Retrato de Luís Lavoura

De alguma forma, o governo está agora a tentar ir ao bolso dos pensionistas e reformados há mais tempo, reduzindo o valor das pensões de reforma que auferem quando esse valor é considerado muito elevado. Essas tentativas do governo têm sido muito criticadas.

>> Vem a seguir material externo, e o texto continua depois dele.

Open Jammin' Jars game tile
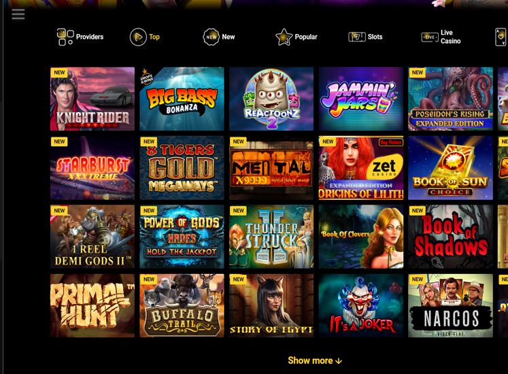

Em minha opinião o governo tem toda a razão nestas suas tentativas e eu espero que ele tenha muito sucesso. Muitas pensões de reforma mais antigas são escandalosamente elevadas e incomportáveis para um país no nosso atual estado. É imprescindível reduzi-las drasticamente. A prazo, todas as pensões de reforma, mesmo as de indivíduos que descontaram muito dinheiro durante a sua vida de trabalho, mesmo a de pessoas que se reformaram há muito tempo, devem sofrer a aplicação de um teto máximo, que as limite a serem inferiores a, talvez, dois ou três mil euros mensais - mas mesmo pensões desse valor só em casos excecionais devem ser pagas. Porque é totalmente inaceitável que o Estado conceda pensões de reforma superiores a tais valores.

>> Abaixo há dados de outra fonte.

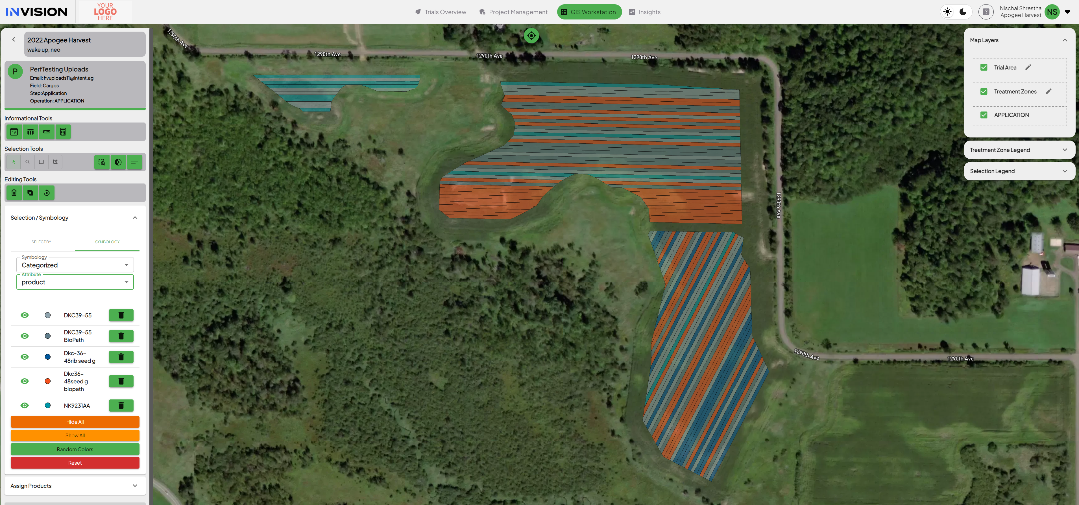1079x505 pixels.
Task: Choose the polygon selection tool
Action: [55, 162]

Há quem argumente que isso constituiria a aplicação retroativa da lei; falso! Porque a redução das pensões só se fará daqui para a frente, pelo que não existe qualquer retroatividade. Há também quem argumente que isso constituirá uma quebra por parte do Estado do contrato com base no qual a Segurança Social está estabelecida; falso! Não há qualquer contrato, nunca ninguém assinou contrato nenhum com a Segurança Social. Os contratos apenas estão na imaginação, na ideia, das pessoas; na verdade não existem.

Força, governo! Corte de vez nessas pensões de reforma de dois, três, quatro e mais milhares de euros! A Segurança Social não pode continuar a ser este regabofe, este locupletar-se dos velhos com o dinheiro arduamente produzido pelos novos.